Re: Script variants and compatibility equivalence, was: Response to Everson Phoenician and why June 7?

From: Kenneth Whistler (
Date: Fri Jun 04 2004 - 20:11:26 CDT

  • Next message: Simon Montagu: "Re: Script variants and compatibility equivalence, was: Response to Everson Phoenician and why June 7?"


    > >>>>There is no consensus that this Phoenician proposal is necessary. I
    > >>>>and others have also put forward several mediating positions e.g.
    > >>>>separate encoding with compatibility decompositions
    > >>>>
    > >>>Which was rejected by Ken for good technical reasons.
    > >>>
    > >>I don't remember any technical reasons, it was more a matter of "we
    > >>haven't done it this way before".
    > >
    > >The *reason* why we haven't done it this way before is because
    > >it would cause technical difficulties.
    > I am revisiting this one because I realise now that Ken has been
    > somewhat economical with the truth here.

    No more economical than Peter has apparently been with good sense.

    > There ARE cases in which entire
    > alphabets have been given compatibility decompositions to other
    > alphabets.
    The operative word here is alphabets, as should be obvious. These
    are not separate scripts. It they *had* been treated as separate
    scripts, they would have been named differently and would *not*
    have gotten compatibility decompositions.

    > For example there are the Mathematical Alphanumeric Symbols,
    > the Enclosed Alphanumerics, and the Fullwidth and Halfwidth Forms, as
    > well as superscripts, subscripts, modifier letters etc. These symbols
    > have these compatibility decompositions because they are not considered
    > to form a separate script,


    > but rather to be glyph variants of characters
    > in Latin, Greek, Katakana etc script.

    Not a complete characterization. They are "presentation variants"
    or other specifically styled versions of the alphabets,
    encoded distinctly for one or another compatibility reason
    presented in the history of the encoding.

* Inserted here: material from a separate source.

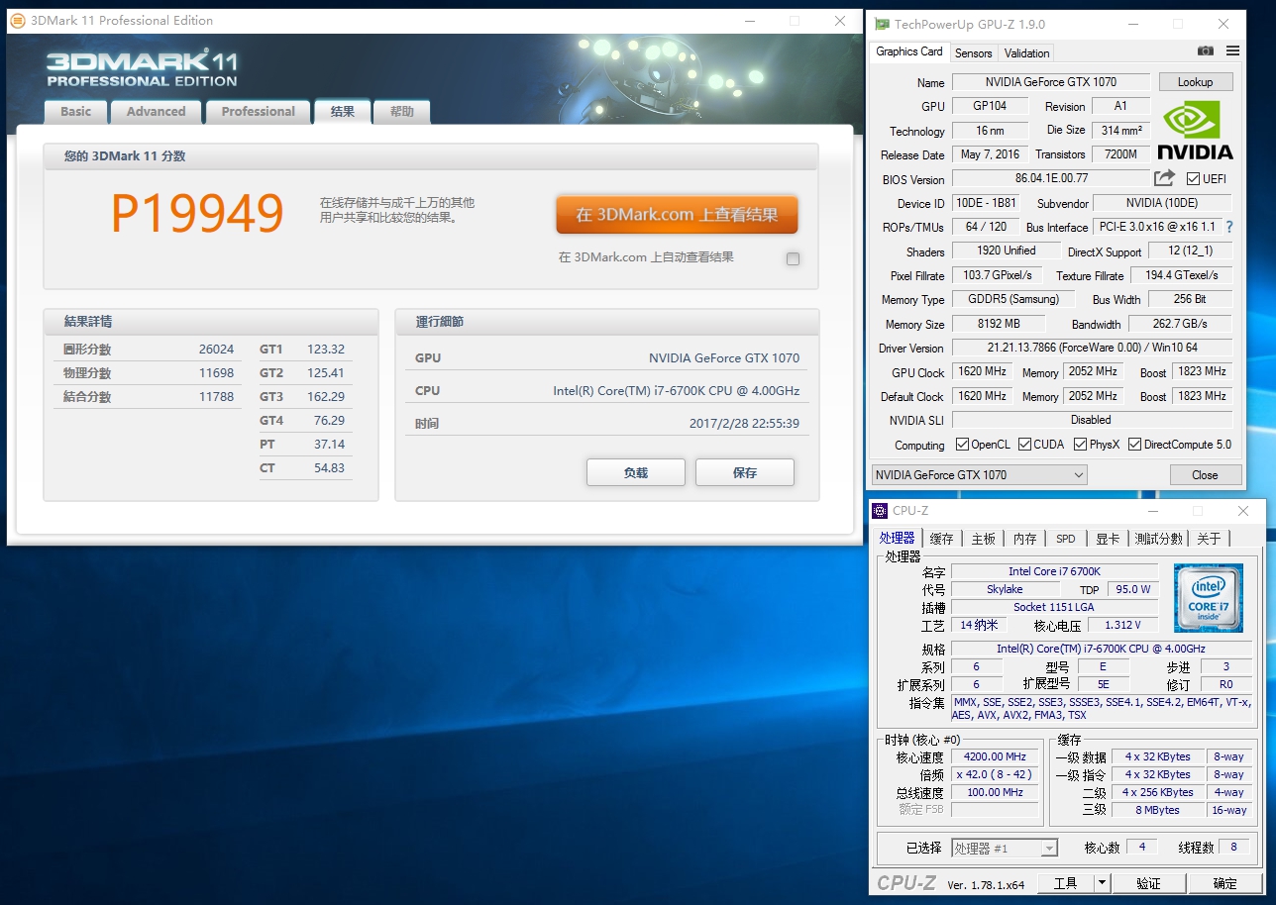Toggle the auto-view results on 3DMark.com checkbox
Image resolution: width=1276 pixels, height=905 pixels.
coord(793,259)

Nearly all of them
    have a preexisting encoded (or named entity) existence that the
    standard required mapping to.

    That situation differs from random individual glyph variants
    of characters, which do not get the same treatment.

    > Do these compatibility
    > decompositions cause technical difficulties?

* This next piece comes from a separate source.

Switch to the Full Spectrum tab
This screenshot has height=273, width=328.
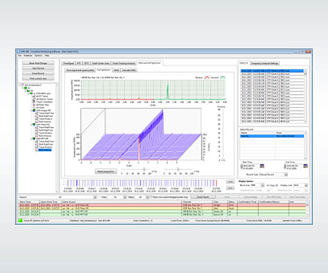point(104,70)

    In some contexts, yes.

    > >Compatibility decompositions directly impact normalization.
    > Of course. And the point of suggesting compatibility decomposition here
    > is precisely so that compatibility normalisation, as well as default
    > collation, folds together Phoenician and Hebrew variant glyphs of the
    > same script.

    I understood what you were trying to do. It was obvious, and there
    was no need to repeat it.

    What I was attempting to tell you is that there is no chance that
    the UTC is going to start using compatibility decompositions as
    a way to do folding *between* scripts.

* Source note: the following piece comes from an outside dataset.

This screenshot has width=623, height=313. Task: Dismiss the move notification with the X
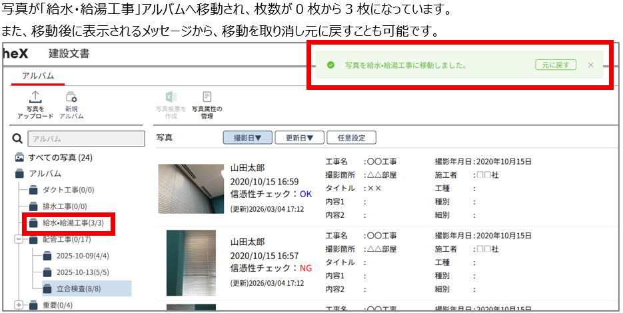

    If Phoenician (~ Old Canaanite) is separately encoded from Hebrew,
    compatibility decompositions will *not* go in for folding them.

    If Phoenician (~ Old Canaanite) is *not* separately encoded from
    Hebrew, then there won't be any separately encoded Phoenician
    characters to have compatibility decompositions for, and thus,
    again, compatibility decompositions will *not* go in for folding

    And just as you claim my statement below begs the question
    regarding the status of Phoenician, so does your characterization
    of "Phoenician and Hebrew variant glyphs of the same script".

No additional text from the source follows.